→ **Text excerpt**

Feelings of infatuation are often mistaken for love. Although it can feel very good at the time, the important thing to remember is that you may not be allowing yourself to assess objectively, the long term appropriateness of the relationship.

Rebound relationships rarely work, because you’re often not relating to the other person, but to the need in you that the other person fulfills. Sometimes, this need could include acting out revenge toward your former partner, or the desire for some anesthesia against your pain of loneliness.

On the other hand, if you can look at them as transitional relationships, and recognize their transient nature, They can provide you with a legitimate stepping stone to the real thing.

Low Sexual Desire

A lot has been said about a dysfunction called inhibited sexual desire. Inhibited sexual desire or ISD is exactly what it says. It is the lack of desire for sex. ISD has nothing to do with your performance per se. Instead, it’s experienced as apathy or indifference with respect to initiating sex or a loss of sexual appetite in general.

Sometimes this occurs in relationships because sex is not kept fresh and exciting. Couples often get into a rut because their love making becomes routine – occurring only at certain times, or always in a set and fixed way. Then, at some point, it becomes monotonous and boring. When this happens, it can sometimes seem more like a task or obligation than an act of mutual pleasure. Then very slowly, either one or both partners find themselves desiring sex toward the other less and less.

ISD can have many causes; it can be the result of any unresolved problem that exists in the relationship. Sometimes, it can even be the fear of intimacy itself. In other cases, depression is the culprit.

The success rate is high in otherwise good relationships where ISD is a problem, if you are willing to address the issues that are behind it

Job Burnout

What is job burnout? Well, consider this. You once approached your work in a dedicated and enthusiastic way. You felt that you were making an important contribution, but like most challenges found that your field has built in frustrations. These could be conflicts with the people you serve, co-workers or the system itself.

Slowly you began to feel a sense for stagnation, this leads to apathy. At some point you don’t even feel like trying anymore. But it’s not your nature to stop trying. So you experience this conflict as chronic cynicism, depression, feelings of hopelessness, or low self esteem specifically related to your job or profession. This is job burnout.

If you’re in this dilemma, first stop putting yourself down. Do whatever you can to change the situation. But if you’re truly powerless to change things at work, consider a career or job change that will bring that sense of enthusiasm back. It’s usually the most dedicated people who burnout. (Think of it this way. the term “burn out” uses the metaphor of fire. Thus to burn out, you had to have been on fire.)

The longer you wait in addressing the situation, the more likely it is that this apathy and the other affects of burnout will spread to other areas of your life.

→ **To-do list**
1 - Quote the stretch of the relationships and job burnout text from "The longer you" through "of your life.".
2 - Print the rows from the line containing "This screenshot has height=529, width=987." through the final row, keeping every line unchanged.

→ **Records from a dataset**
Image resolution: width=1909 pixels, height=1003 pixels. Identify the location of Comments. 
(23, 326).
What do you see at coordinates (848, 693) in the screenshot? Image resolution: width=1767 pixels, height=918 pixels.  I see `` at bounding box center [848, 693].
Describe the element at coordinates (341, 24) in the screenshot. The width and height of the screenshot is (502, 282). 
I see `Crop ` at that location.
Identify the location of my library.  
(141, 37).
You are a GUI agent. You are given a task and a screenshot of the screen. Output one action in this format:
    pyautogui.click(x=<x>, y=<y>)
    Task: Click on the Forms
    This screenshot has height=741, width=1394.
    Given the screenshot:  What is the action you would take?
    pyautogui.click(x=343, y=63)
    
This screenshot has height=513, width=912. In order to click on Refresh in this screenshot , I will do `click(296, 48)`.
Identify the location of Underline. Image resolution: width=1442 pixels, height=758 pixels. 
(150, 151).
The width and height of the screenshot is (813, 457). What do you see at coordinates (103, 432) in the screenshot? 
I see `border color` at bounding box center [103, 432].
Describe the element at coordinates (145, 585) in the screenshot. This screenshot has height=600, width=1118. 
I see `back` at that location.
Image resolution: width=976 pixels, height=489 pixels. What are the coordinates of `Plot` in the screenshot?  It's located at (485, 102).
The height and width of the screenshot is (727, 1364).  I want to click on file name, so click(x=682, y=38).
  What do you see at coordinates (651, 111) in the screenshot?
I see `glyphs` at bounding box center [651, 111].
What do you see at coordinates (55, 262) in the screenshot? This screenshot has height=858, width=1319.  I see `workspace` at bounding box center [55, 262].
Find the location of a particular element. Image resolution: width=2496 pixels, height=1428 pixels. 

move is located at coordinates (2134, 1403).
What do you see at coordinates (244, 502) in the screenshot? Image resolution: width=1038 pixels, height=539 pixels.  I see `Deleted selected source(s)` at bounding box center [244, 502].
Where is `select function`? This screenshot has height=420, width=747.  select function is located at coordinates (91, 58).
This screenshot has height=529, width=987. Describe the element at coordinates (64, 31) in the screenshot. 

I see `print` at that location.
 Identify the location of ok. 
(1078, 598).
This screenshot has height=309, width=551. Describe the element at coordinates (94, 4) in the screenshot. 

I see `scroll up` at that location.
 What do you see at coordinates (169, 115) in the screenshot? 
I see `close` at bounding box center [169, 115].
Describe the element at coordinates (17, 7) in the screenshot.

→ **Completed exercise**
1 -
The longer you wait in addressing the situation, the more likely it is that this apathy and the other affects of burnout will spread to other areas of your life.

2 -
This screenshot has height=529, width=987. Describe the element at coordinates (64, 31) in the screenshot. 

I see `print` at that location.
 Identify the location of ok. 
(1078, 598).
This screenshot has height=309, width=551. Describe the element at coordinates (94, 4) in the screenshot. 

I see `scroll up` at that location.
 What do you see at coordinates (169, 115) in the screenshot? 
I see `close` at bounding box center [169, 115].
Describe the element at coordinates (17, 7) in the screenshot.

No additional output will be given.